### SOURCE RECORDS
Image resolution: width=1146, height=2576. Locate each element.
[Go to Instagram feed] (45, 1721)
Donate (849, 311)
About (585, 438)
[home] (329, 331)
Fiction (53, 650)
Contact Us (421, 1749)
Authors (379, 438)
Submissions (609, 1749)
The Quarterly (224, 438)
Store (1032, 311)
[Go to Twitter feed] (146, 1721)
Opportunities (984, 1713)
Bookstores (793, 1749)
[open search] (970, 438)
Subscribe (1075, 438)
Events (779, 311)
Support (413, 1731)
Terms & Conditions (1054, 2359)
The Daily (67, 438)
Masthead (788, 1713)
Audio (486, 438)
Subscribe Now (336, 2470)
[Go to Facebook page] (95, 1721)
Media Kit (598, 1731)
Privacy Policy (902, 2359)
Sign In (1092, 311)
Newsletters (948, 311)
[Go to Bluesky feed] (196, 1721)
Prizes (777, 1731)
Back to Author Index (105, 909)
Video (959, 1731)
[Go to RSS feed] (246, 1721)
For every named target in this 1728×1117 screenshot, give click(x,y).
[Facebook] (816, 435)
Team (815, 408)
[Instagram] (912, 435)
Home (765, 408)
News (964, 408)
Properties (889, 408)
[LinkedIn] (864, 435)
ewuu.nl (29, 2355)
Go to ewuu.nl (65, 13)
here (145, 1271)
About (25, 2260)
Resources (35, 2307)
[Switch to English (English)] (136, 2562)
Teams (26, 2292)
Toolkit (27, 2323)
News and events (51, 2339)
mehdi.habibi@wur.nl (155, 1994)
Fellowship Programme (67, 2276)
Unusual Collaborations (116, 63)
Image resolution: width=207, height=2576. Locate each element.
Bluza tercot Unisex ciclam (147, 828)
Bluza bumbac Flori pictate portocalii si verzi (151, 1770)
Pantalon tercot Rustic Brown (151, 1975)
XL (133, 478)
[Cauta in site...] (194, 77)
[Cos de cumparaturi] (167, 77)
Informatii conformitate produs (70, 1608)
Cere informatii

### YOUR ASSIGNMENT
Would you transcribe the listing word for word?

### ANSWER TO THIS PROBLEM
Image resolution: width=1146, height=2576. Locate each element.
[Go to Instagram feed] (45, 1721)
Donate (849, 311)
About (585, 438)
[home] (329, 331)
Fiction (53, 650)
Contact Us (421, 1749)
Authors (379, 438)
Submissions (609, 1749)
The Quarterly (224, 438)
Store (1032, 311)
[Go to Twitter feed] (146, 1721)
Opportunities (984, 1713)
Bookstores (793, 1749)
[open search] (970, 438)
Subscribe (1075, 438)
Events (779, 311)
Support (413, 1731)
Terms & Conditions (1054, 2359)
The Daily (67, 438)
Masthead (788, 1713)
Audio (486, 438)
Subscribe Now (336, 2470)
[Go to Facebook page] (95, 1721)
Media Kit (598, 1731)
Privacy Policy (902, 2359)
Sign In (1092, 311)
Newsletters (948, 311)
[Go to Bluesky feed] (196, 1721)
Prizes (777, 1731)
Back to Author Index (105, 909)
Video (959, 1731)
[Go to RSS feed] (246, 1721)
For every named target in this 1728×1117 screenshot, give click(x,y).
[Facebook] (816, 435)
Team (815, 408)
[Instagram] (912, 435)
Home (765, 408)
News (964, 408)
Properties (889, 408)
[LinkedIn] (864, 435)
ewuu.nl (29, 2355)
Go to ewuu.nl (65, 13)
here (145, 1271)
About (25, 2260)
Resources (35, 2307)
[Switch to English (English)] (136, 2562)
Teams (26, 2292)
Toolkit (27, 2323)
News and events (51, 2339)
mehdi.habibi@wur.nl (155, 1994)
Fellowship Programme (67, 2276)
Unusual Collaborations (116, 63)
Image resolution: width=207, height=2576. Locate each element.
Bluza tercot Unisex ciclam (147, 828)
Bluza bumbac Flori pictate portocalii si verzi (151, 1770)
Pantalon tercot Rustic Brown (151, 1975)
XL (133, 478)
[Cauta in site...] (194, 77)
[Cos de cumparaturi] (167, 77)
Informatii conformitate produs (70, 1608)
Cere informatii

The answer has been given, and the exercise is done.